Being a parent brings many new demands, both emotionally and physically. You find yourself faced with the intense vulnerability of this little person and in the first few months in particular, a likely feeling of the overwhelming burden of keeping your baby alive. As months go by, sleeplessness may become routine and it can feel a struggle to get though the day. Other responsibilities begin to creep back in, or never even left. You might feel quite alone in all that you have to do and in your struggle in your new role, yet it is so hard to ask for help, to reach out to your partner, friends or family.
Asking for help means admitting both to yourself and to other people that you cannot do this alone. It means acknowledging hard thoughts and feelings, of at times maybe resenting your baby, feeling angry and frustrated, even helpless. Growing up, it might be that those who cared for you did not seem to be able or want to notice when you were upset and when you were in need. You learnt that you needed to find ways to manage these feelings by yourself, that these experiences you had, these types of thoughts and emotions were unwanted and pushed away by other people. You learnt to hide vulnerability and as an adult to develop ways to feel in control of your circumstances. This is all shaken apart by the arrival of your baby, as they are a separate person and you know you cannot control them, determine how they will be and respond. Even more so is your knowledge that your baby needs your help with all that they feel, the very experience that was possibly absent for you, you are now needing to try to offer to another person.
Perhaps in childhood it felt as if demands were made upon you, to achieve, to strive, that conditions were placed upon feeling loved, accepted, or wanted by your parents. These communications may not have always been obvious, but were inherent in the quality of your interactions in your childhood home. It could be communicated through a look, a turning away, an absence of affection, a disappointed tone, a parent who was rarely at home. All of this telling you, you had let your parent down, you had not done well enough. It is important to state that your parents did not intentionally set out so that you felt this way, they likely, like the vast majority of parents, strove to do the best they could. These types of communication are borne from your parents own understanding of themselves and relationships, come to be repeated with you. These feelings are, as maybe for you, large to the point of overwhelming, so they had a major impact on how they saw the world, themselves and of course you.
To show vulnerability, to admit that you need help and cannot do it all the time, might mean for you that you have failed. A common thought may be to think that someone else always has it tougher, that you are therefore unworthy of the support and care of others. If we grow up with this perception then we might have found that we have formed relationships with others that confirm this belief. So perhaps you have tried to ask for support, but other people seem to minimise or even dismiss what you tell them. This may be a common experience for you in relationships.

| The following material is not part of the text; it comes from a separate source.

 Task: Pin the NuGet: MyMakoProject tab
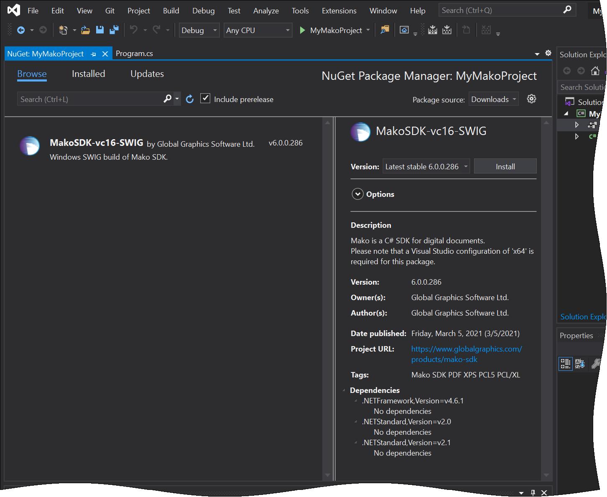[x=93, y=54]
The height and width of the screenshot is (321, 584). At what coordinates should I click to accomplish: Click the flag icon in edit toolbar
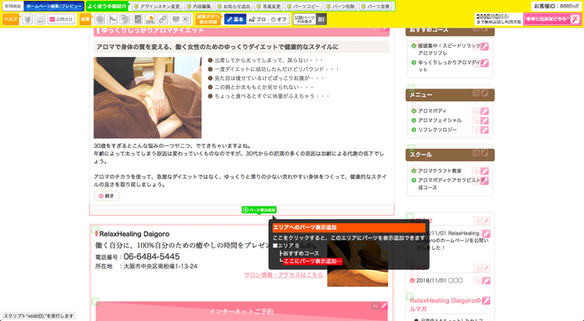point(112,19)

Therapy allows for the exploration of what takes place both within you and between you and your partner and your baby. It offers the opportunity for those parts of yourself that have been so hard to look at, that you have maybe felt ashamed of, unwanted by others and you, to become gradually accepted, to be acknowledged as part of who you are. Therapy with your partner can enable different ways of understanding and communicating with one another to emerge and ultimately new ways of being with one other to grow. It makes caring for your little one more manageable, that you find you are less fearful of the expressions of their feelings, that you are more able to help them and being with them becomes more rewarding.